• Timothy Lewis


Updated: Oct 27

It's been a rule of thumb for the past 40 years that residents ought not spend more than 30 percent of their income for housing. If they must spend more, they will have a hard time making ends meet.

We have also known for at least 40 years that we have a crisis in the availability of affordable housing in the United States, and Dorchester County, sadly, is no exception.

Recent data show that nearly 30 percent of Dorchester County homeowners are paying more than 30 percent of their income to service a monthly mortgage. For renters the problem is even worse. Nearly 50 percent of them are paying more than 30 percent of their income for rent.

If Dorchester County wants to be a community in which people of all income levels can live and work, it must address this crisis in affordable housing. One of my most important challenges as your representative on the County Council will be to address this crisis....and I have solutions.

When I lived in Charlotte, I led a faith-based community development project that successfully built 112 affordable housing units. Here is how we did it:

  • The church provided a four-block property worth $2 million to kickstart this $14 million project.

  • We leveraged that $2 million to raise the rest of what we needed from Low Income Housing Tax Credits, the Charlotte Housing Authority, and the Bank of America. The BoA provided funding at a low rate of interest as part of its community reinvestment program.

  • From the start of the project, we, along with the developer, organized town halls to gather ideas, to help with design, and to address community concerns. I found a developer with a commitment to affordable housing.

I am convinced we can do this in Dorchester County. I am experienced in making such public-private partnerships work.

Dorchester County's own most recent "needs assessment" provides a variety of other solutions to the affordable housing crisis, if we have the will to pursue them. These include:

  • Creating incentives for developers to include affordable housing in their projects.

  • Taking advantage of existing housing subsidy programs.

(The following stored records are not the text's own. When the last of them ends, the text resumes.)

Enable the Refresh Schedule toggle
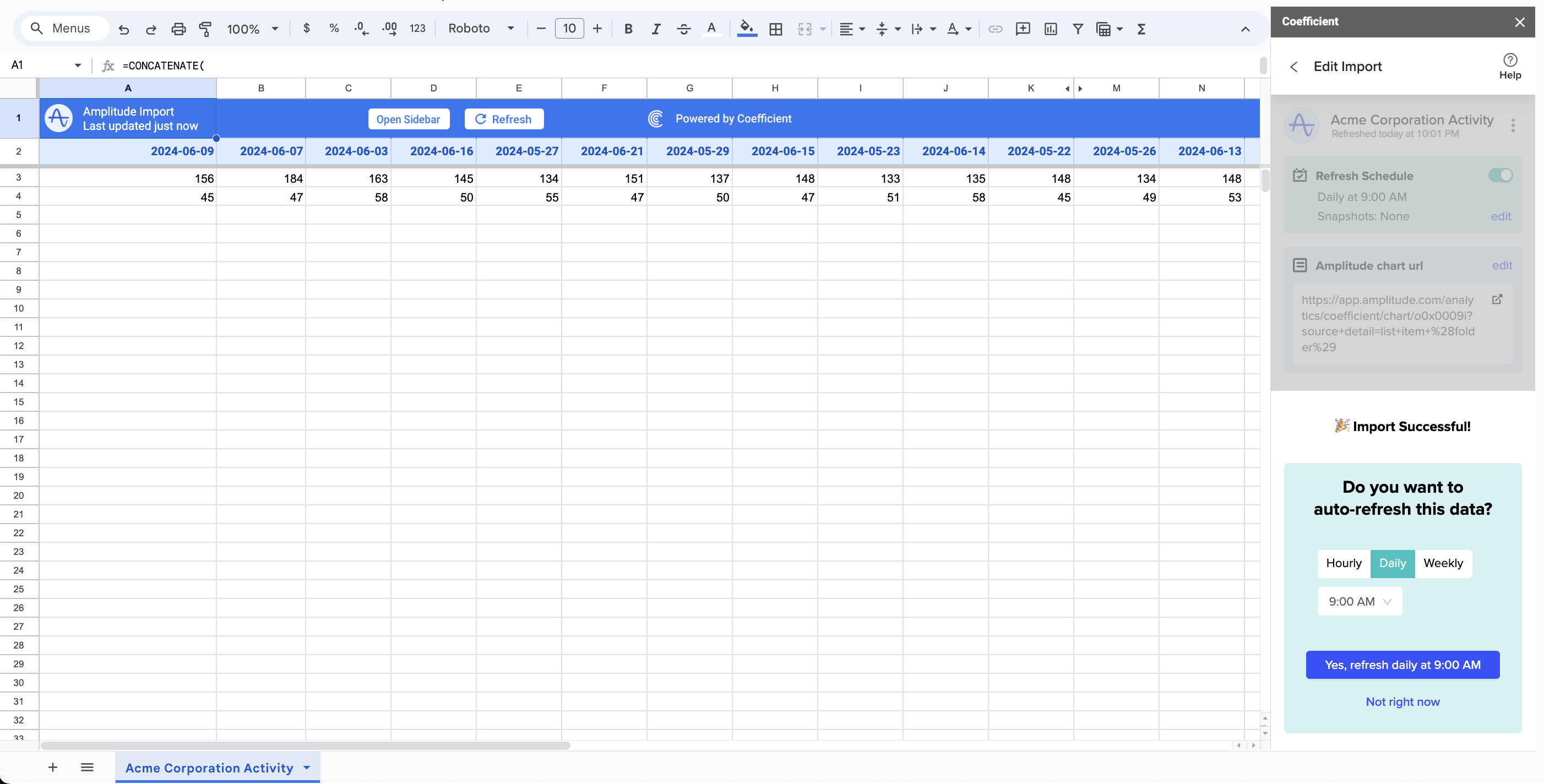The width and height of the screenshot is (1544, 784). pyautogui.click(x=1500, y=175)
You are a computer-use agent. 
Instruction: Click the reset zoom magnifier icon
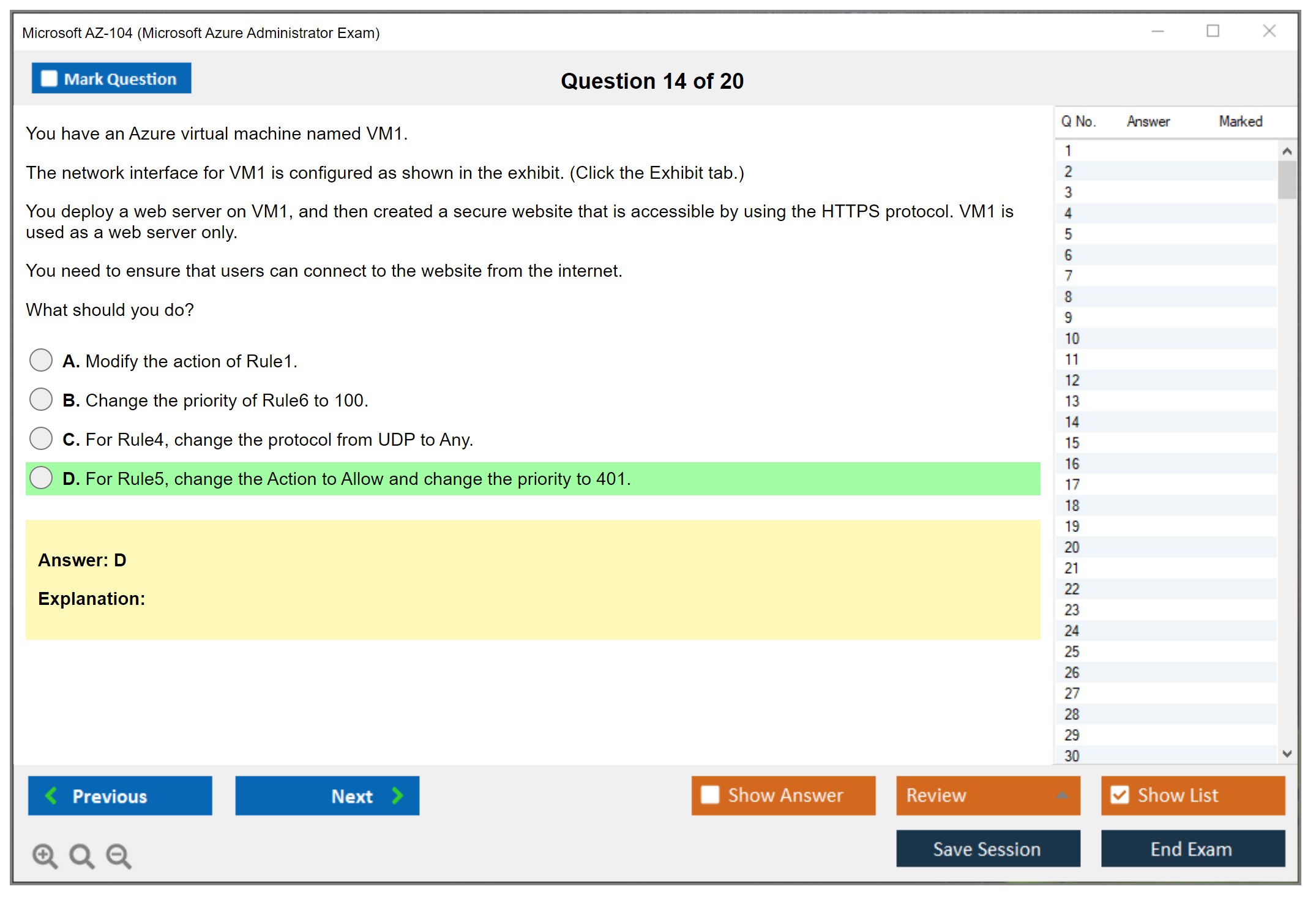coord(81,855)
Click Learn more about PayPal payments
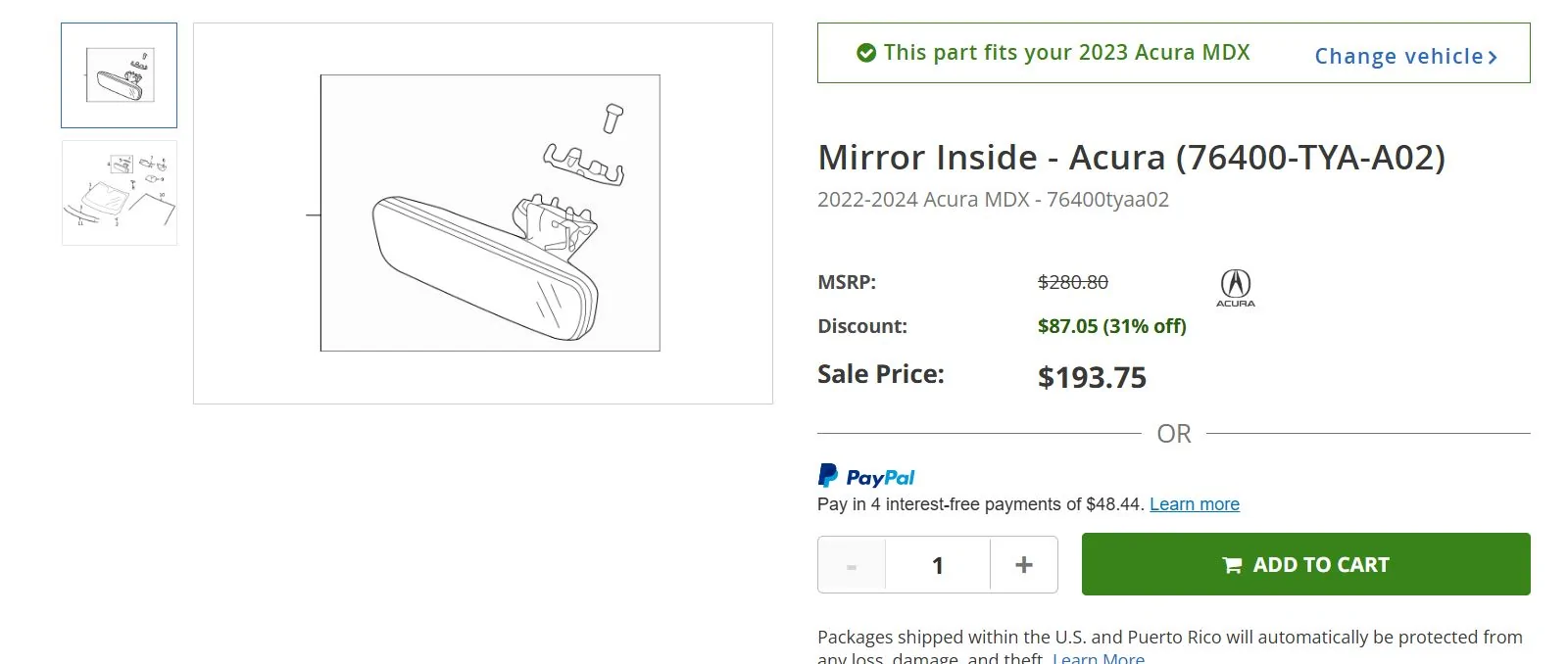Viewport: 1568px width, 664px height. pyautogui.click(x=1194, y=503)
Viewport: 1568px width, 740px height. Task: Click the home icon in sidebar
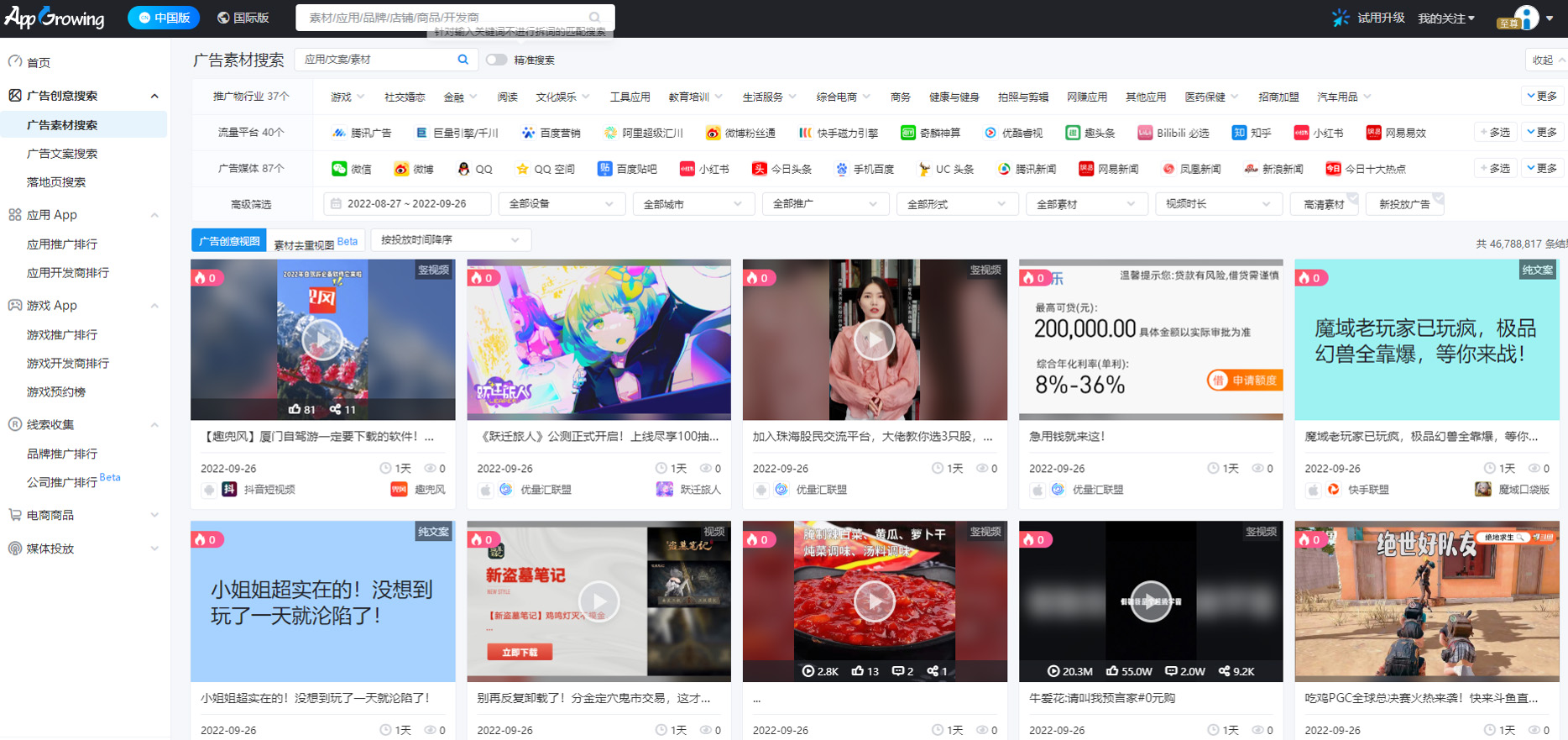click(x=15, y=62)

  • Providing flexibility in zoning for affordable housing.

  • Working with Habitat for Humanity and the South Carolina Regional Housing Authority to identify existing programs that support affordable housing; and

  • Encouraging developers to provide diversity in housing options, such as townhouses, condos, duplexes, triplexes, attached homes, and the like.

To help the more rural parts of Dorchester County, we must bring water and sewer services to all areas. Without such basic services there can be no livable--let alone affordable--housing. Far too many of our rural residents still lack these services.

As your representative I can also bring perspectives from Charleston County. I am an active member of the Mayor's Commission on Homelessness and Affordable Housing.

I will also push hard to create affordable independent living communities for seniors in Dorchester, particularly in its rural areas, where we have none.

There is much work ahead to solve the affordable housing challenge. I have the experience and the determination to do it.